START Input material
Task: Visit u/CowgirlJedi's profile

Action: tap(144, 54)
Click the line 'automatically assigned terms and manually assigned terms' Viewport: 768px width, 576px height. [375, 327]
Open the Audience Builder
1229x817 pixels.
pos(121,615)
END Input material
### What the exercise asks
Your task is to repeat every entry above exactly.

### Result for this exercise
Task: Visit u/CowgirlJedi's profile

Action: tap(144, 54)
Click the line 'automatically assigned terms and manually assigned terms' Viewport: 768px width, 576px height. [375, 327]
Open the Audience Builder
1229x817 pixels.
pos(121,615)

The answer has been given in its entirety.